As a theological discussion, I find this interesting. Our case is like this
(and isn't Rexx, though it could be):



It may sound like dogma but It's a psychological theory known as Millers law. Seven is a magic number for people’s comprehension. Psychological research has found that people generally cannot keep track of more than about seven chunks of information at once (Miller 1956) [1]. It's been applied to computer science for decades.

[1] https://en.wikipedia.org/wiki/The_Magical_Number_Seven,_Plus_or_Minus_Two


rc = somefunction(tuplecount, elementcount,
      thing1, data1, length1,
      thing2, data2, length2,
      thing3, data3, length3,
      thingn, datan, lengthn)

The tuplecount is the number of these triplets, and the elementcount is the
number of things in each datan.
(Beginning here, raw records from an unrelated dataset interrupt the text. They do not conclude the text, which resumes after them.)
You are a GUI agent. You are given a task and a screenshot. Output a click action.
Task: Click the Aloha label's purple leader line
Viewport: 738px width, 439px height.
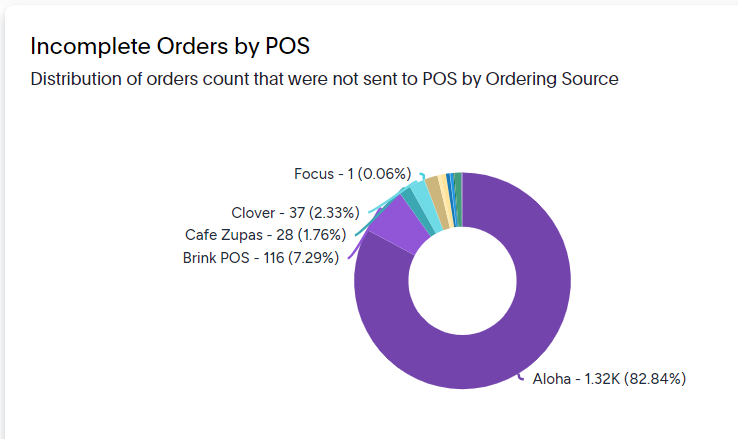point(521,377)
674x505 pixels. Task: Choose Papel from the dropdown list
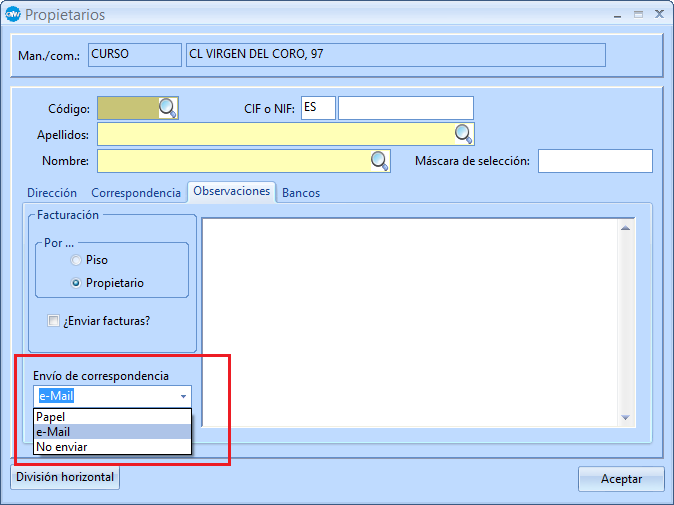[x=111, y=416]
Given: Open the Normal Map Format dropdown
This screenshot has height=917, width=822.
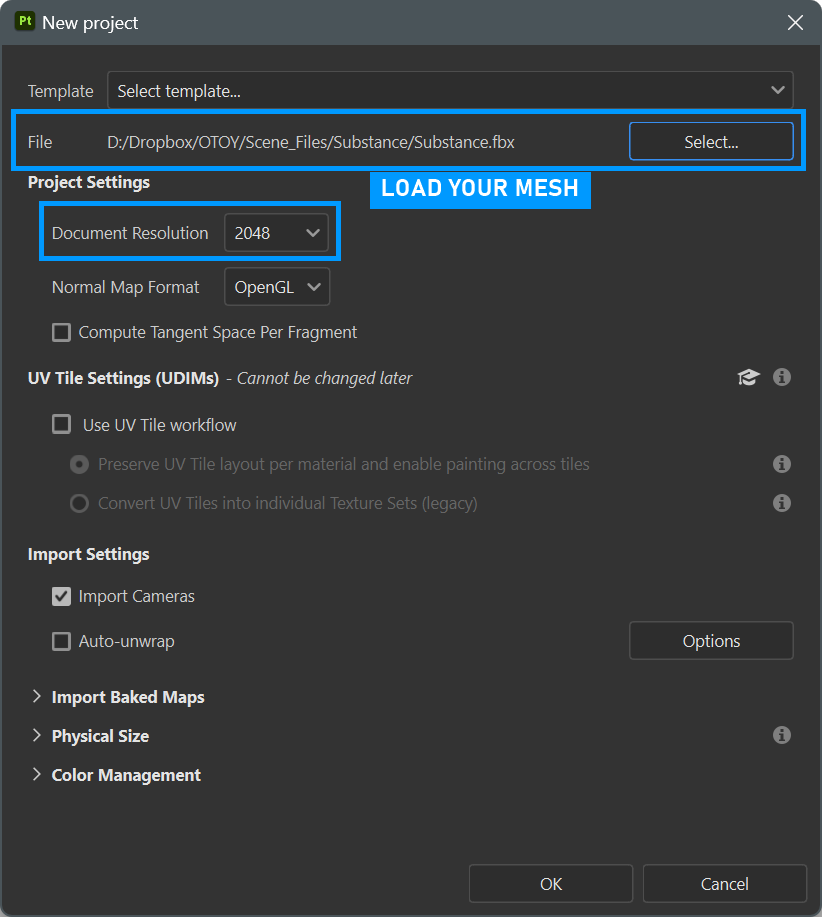Looking at the screenshot, I should [x=277, y=287].
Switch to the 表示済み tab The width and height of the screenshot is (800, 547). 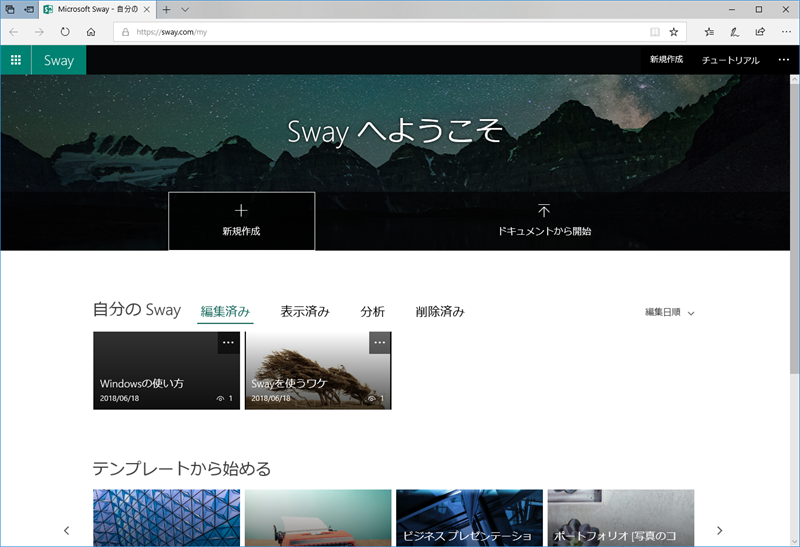pos(305,312)
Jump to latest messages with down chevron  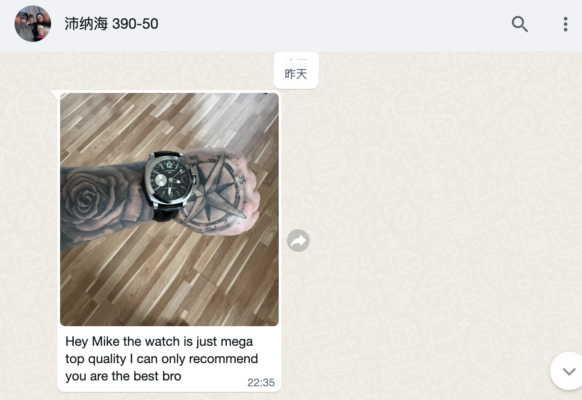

You can have up to 100 of these tuples.

Does that offend your sensibilities? I'm honestly curious-I generally agree
100% with your statement, but this feels like a maybe-exception.


TBH,  I don't like it. The interface is brittle and if there were 100 tuples it would be easy to make a mistake in the argument list. My first instinct would be to use a container of tuples but if you're handicapped by your language and it doesn't support containers I would write an ADT that keeps track of counts and maintains an internal array. I've been coding in OO languages for the last 15 years so I instinctively think along the lines of encapsulation and well defined interfaces. If you needed to support unlimited tuples you could change the array to a linked list and none of the client
programs would need to change.

handle = tuples_create()
tuples_add(handle, tuple(thing, data, length))
tuples_process(handle)
tuples_destroy(handle)


If it helps, note that in this instance, each of the tuples are
different-that is, it's not like they could be combined, as they're pointing
to different data types of different lengths. And there is also an API that
handles essentially one item:




rc = somefunction(thing, data, length)


So if your tuples are different types then your programming language is not strongly typed which to me is also a concern. I prefer the compiler to catch my bugs :)
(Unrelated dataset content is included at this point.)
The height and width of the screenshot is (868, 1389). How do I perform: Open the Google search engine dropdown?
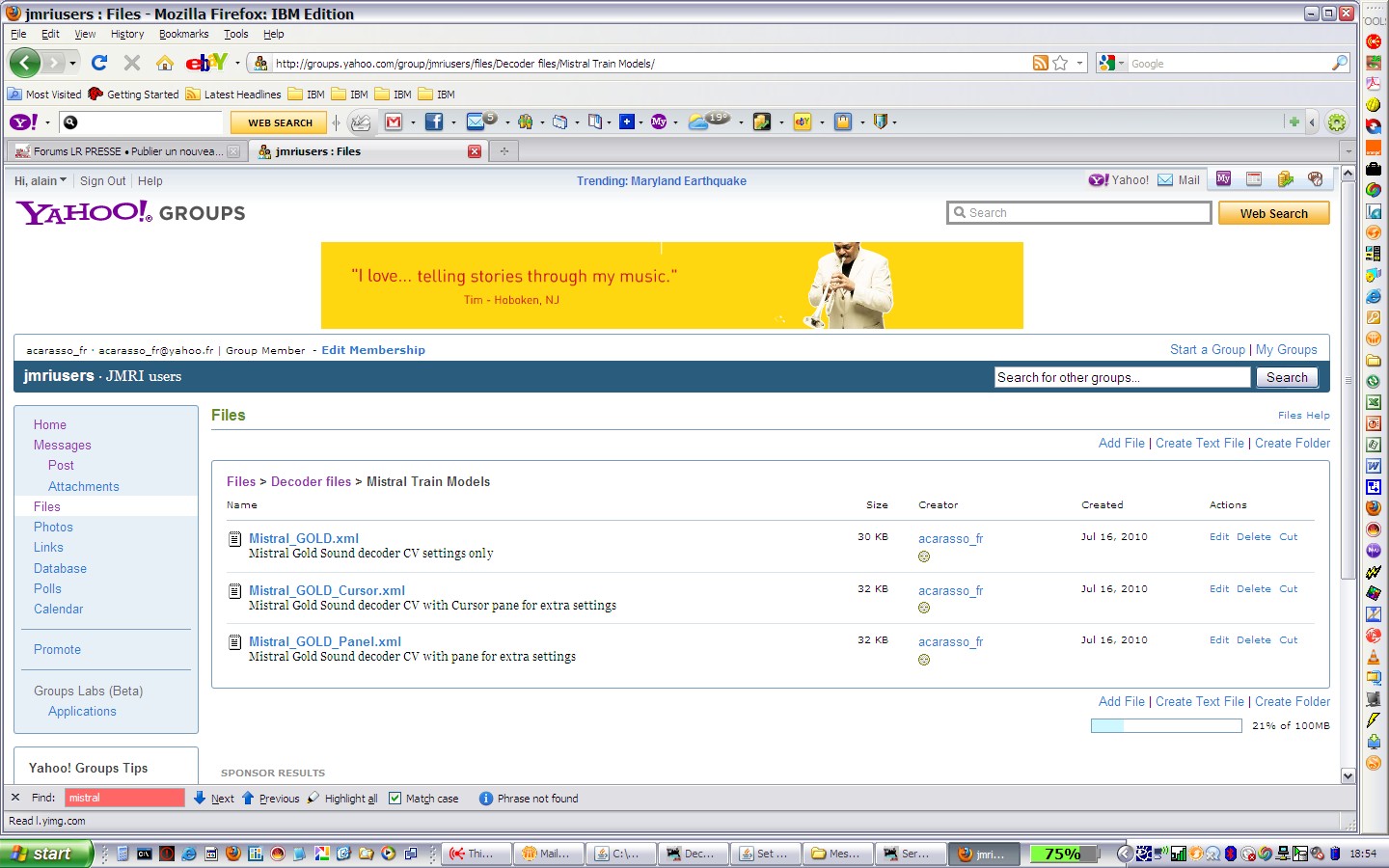tap(1111, 63)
tuples_process(tuple(thing, data, length))

or if your language doesn't support generics use a generational naming convention.

tuples_process2(tuple(thing, data, length))



Obviously the same idea as the first one with tuplecount and elementcount
both set to 1.

I've been doing this for almost 40 years, but am not a Computer Science
graduate by any means, so I'm always interested in the theology behind this
stuff, and where it does and doesn't apply.


Theology is the wrong word. Software engineering is not about religion or art it's an engineering discipline. I've been in this game over 30 years and when I look at the quality of code being produced now compared to the COBOL and PL/1 programs I used to work on in the 90s it's a completely different world. A lot of that has to do with game changing advances in programming languages and the paradigm shift towards OO and functional programming.